SYRIZA Party in Greek Debt Crisis Shows How Occupy Wall Street Groups Can Change Politics
For the past several weeks election polls have demonstrated that Greece’s left-wing coalition, the anti-bailout SYRIZA party, is likely to win the general elections in June. Previously a relatively insignificant coalition that gained between 4%-5% in general elections, SYRIZA is now expected to win between 21%-28%, gaining exponential importance in Greece’s political playing field and increasing the likelihood that it will become the country’s next governing coalition. Politicians around Europe have been speculating over the effects a SYRIZA victory will have on Greece’s willingness to renegotiate the terms of debt repayment and bailout.
The upsurge in SYRIZA´s popularity has taken place in the context of the global economic crisis, Greece’s surmounting debt, and the influence of the Occupy movement and other resistance movements that have gained influence in Greece as a result of economic hardship. The desperate economic situation has demonstrated to the Greek population that it needs parliamentary politicians that protect their interests as opposed to those of the banks. The victory of the SYRIZA coalition could have widespread consequences for European politics, demonstrating to the world the way in which resistance movements are changing the face of politics as we know it.

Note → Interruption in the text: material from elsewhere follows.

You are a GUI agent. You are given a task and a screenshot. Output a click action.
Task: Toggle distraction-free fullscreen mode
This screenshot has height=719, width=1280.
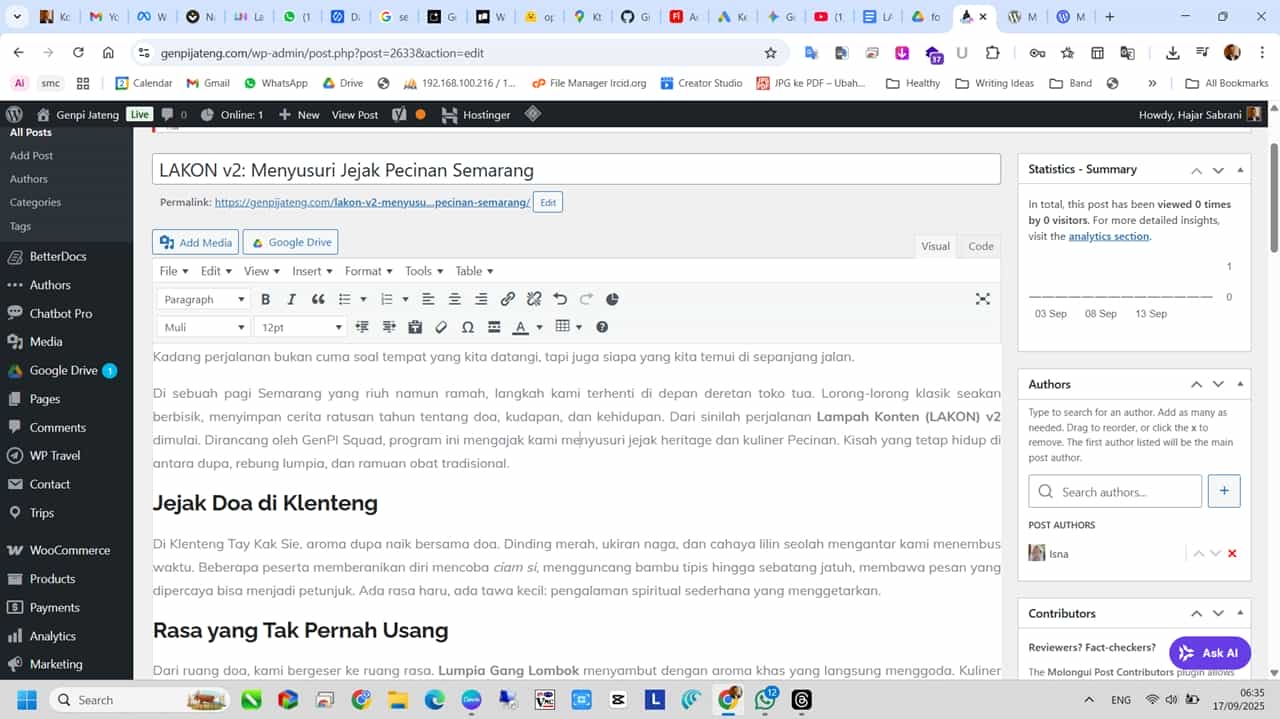pyautogui.click(x=982, y=299)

On May 25, 2011 Athens´ Syntagmata Square was occupied along with another 60 squares around the country. People stayed occupying the square for two months until Greek riot police entered, declaring the camp illegal, and began forcibly removing the encampment’s infrastructure. According to one Greek professor, the lessons learned during those two months, in which activists organized workshops and major discussions, are what allowed a coalition like SYRIZA to gain in popularity. The people in the square learned communal and democratic thinking, and came to the conclusion that they needed to find parliamentary parties that represent these idea, taking the wisdom from the squares and translating it into parliamentary politics.
SYRIZA, an acronym meaning “Coalition of the Radical Left,” was in the perfect position to gain the support of this widespread and diverse movement. Itself an umbrella organization of the far left, that includes such diverse members as the original Greek communist party (KKE), Eurocommunists, ecologists, and the left-social Democrats, SYRIZA represents both the diversity of the Occupy movement and the anti-austerity sentiment that the movement is calling for. The ability of SYRIZA to gain the votes of everyone from anarchist youth to middle-class and professional workers whose job security has been threatened, to migrants and the urban poor, is what will account for the coalition’s success in June.

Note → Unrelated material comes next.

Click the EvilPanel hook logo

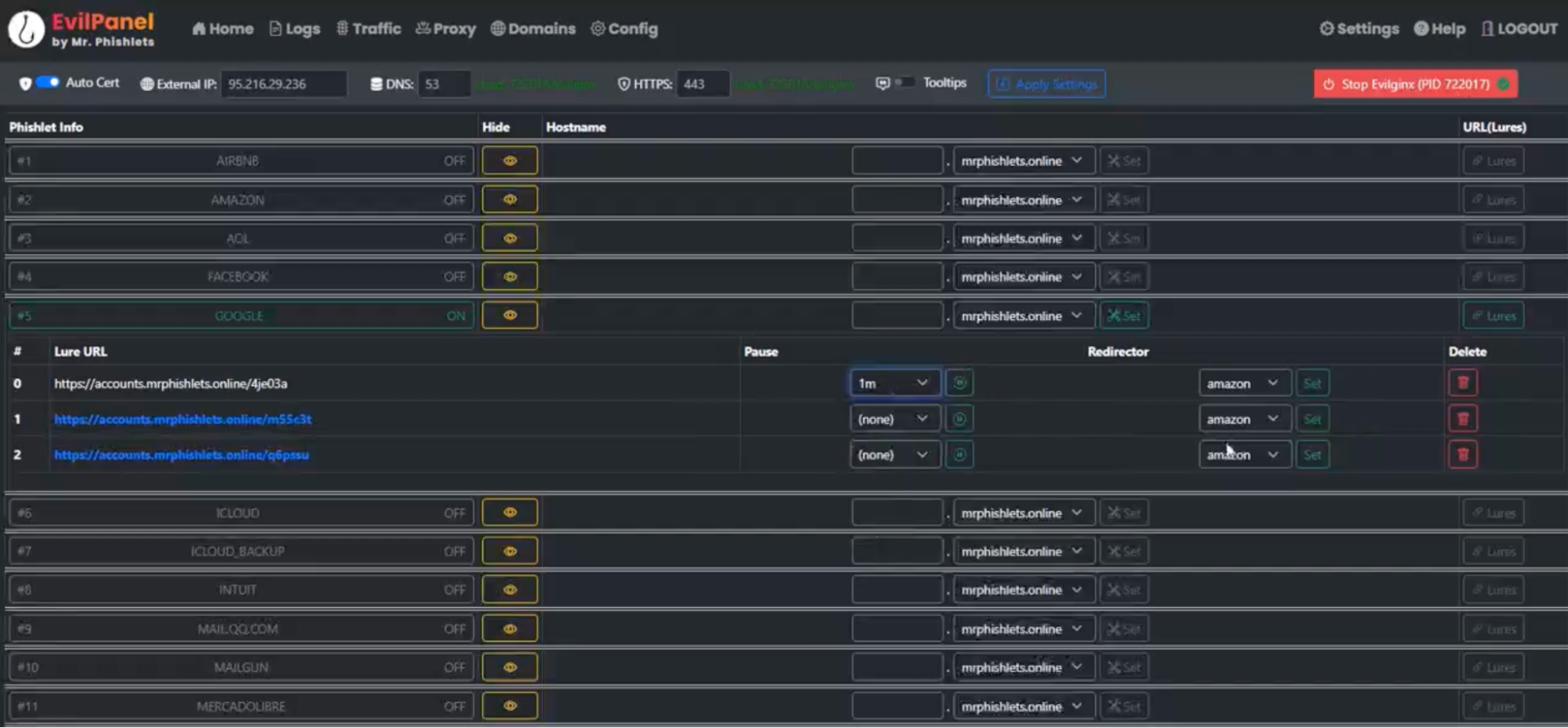coord(26,30)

The possibility of a SYRIZA victory has politicians around Europe visibly nervous. Many European politicians have even speculated over the possibility of Greece quitting the euro zone if the new government does not wish to comply with the austerity program linked to the 130 billion euro bailout. The Greek population, however, has vehemently demonstrated its anti-austerity convictions through frequent strikes, violent demonstrations and even a public suicide staged in front of parliament. Now it is only left to see if these sentiments will be translated into political change in the June elections, bringing SYRIZA to power for the first time in the country’s history.